It seems that people find it harder to receive the news that I have a blog than I do to give it. They make the sort of face they'd make if you were showing them the features on your new mobile phone or telling them about "Web 2.0" or "the long tail", or seriously recommending Blink by Mr Gladwell like it is the Bible.**

The people who sneer the most are the people who work in advertising and marketing, or 'trend hunters'; the sort of people who get money for talking about trends and consumers and strategies without ever leaving their office in Soho or watching commercial television.

They write about 'blogging' with as much authority as they write about people who live in council houses and drink Diamond White and like Daniel O'Donnell, which must be quite hard when you earn $150,000 a year and live in a nice apartment and can use words like "dissonance" accurately.

Some of them write blogs, too; blogs about marketing and advertising, or blogs about trends, or how to spot trends, or the impact of blogging on the dissonance of trends. But they don't read your blog, or my blog; they just write about the idea of them, and have many theories about what sort of person you are (they cannot imagine me, not even if they try).

I have had it with my blog. I want to give it up because having a blog isn't interesting at parties anymore, and I do not like caring that my stats are going down every day. But more to the point because I work in advertising and get paid money for talking about trends and consumers and people (without ever leaving my lovely office or lovely house and talking to actual people), I know that blogging is, like, over.

Everything now is Web 6.0 and dissonance and mashed up culture and Premiumisation; two years ago it was New Traditionalism and something to do with some bloke in Portland, and three years ago it was all about - well, I can't remember; it's about something else now, and I'm thinking about that instead.

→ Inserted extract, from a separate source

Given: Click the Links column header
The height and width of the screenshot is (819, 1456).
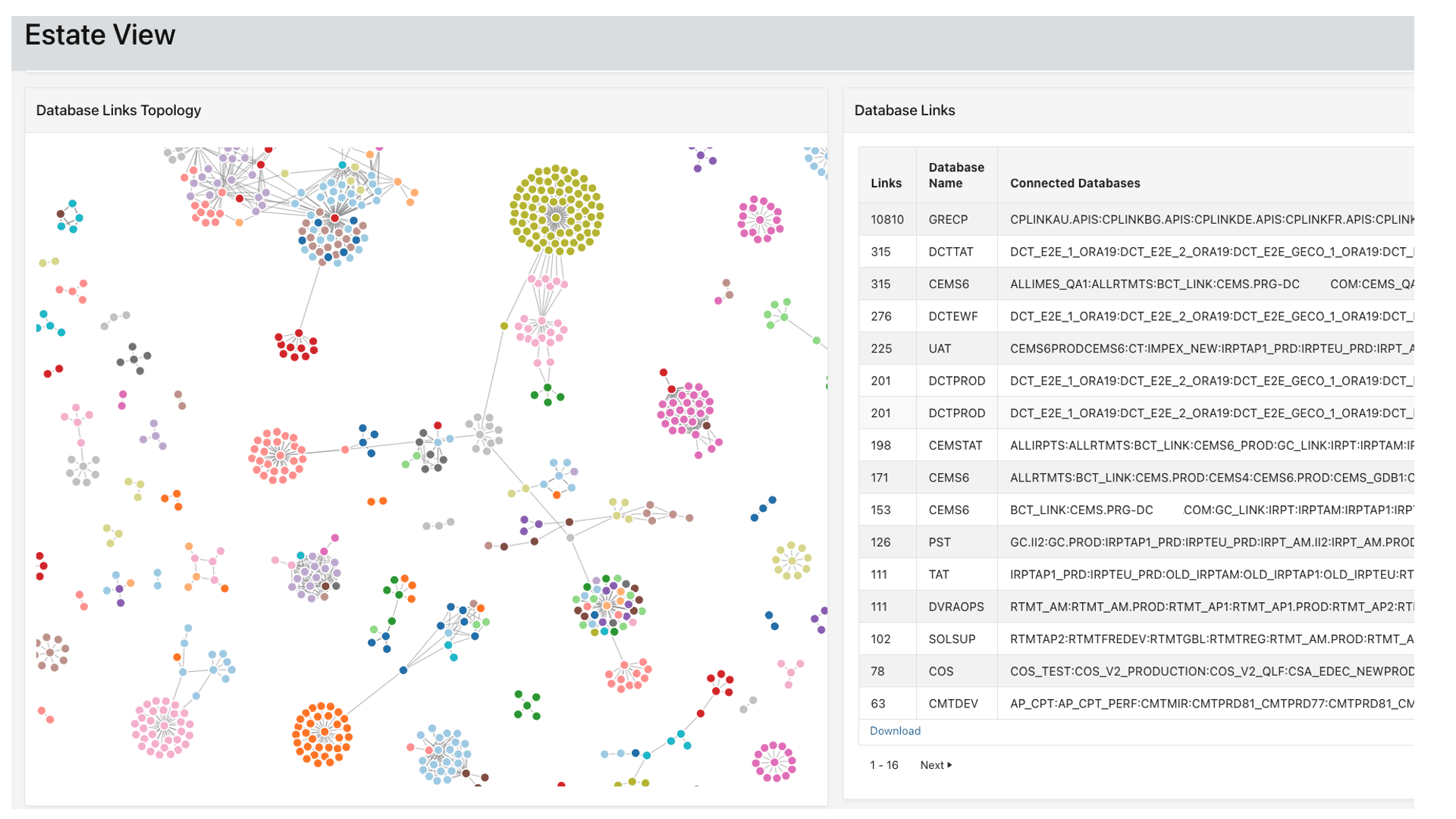Looking at the screenshot, I should click(886, 183).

But then there are the facts! I do not like facts, for they have a habit of reminding you who you actually are, and not who you are in your head (when at imaginary parties). I moved to Canada because of this blog. I have met nice people through it (and some bloke in Newcastle); been asked for my opinion about things I know nothing about by very clever people because of it; learnt weird things, been sent stuff and because of it been treated kindly and with great generosity by people I will probably never meet.

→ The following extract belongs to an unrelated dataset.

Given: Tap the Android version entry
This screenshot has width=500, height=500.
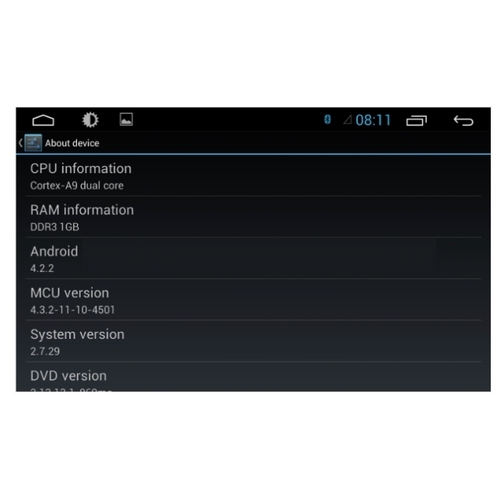Looking at the screenshot, I should tap(253, 258).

But all of that is sentimental claptrap (even if some of it has meant emigrating to another country). The sad truth is that even if no-one else is reading it, writing this web-blog still amuses me greatly, and long as I still find it funny (despite the fact that no-one else does), I shall carry on regardless. And if things get really desperate, I shall invent a trend about the dissonance of blogging and sell it to someone for $150,000.



* I do not recommend them!!!

** Summary of the book: "Often your instinct is right. Trust it!" (You may now send me $30 as you have not had to buy the book to find that out for yourself.)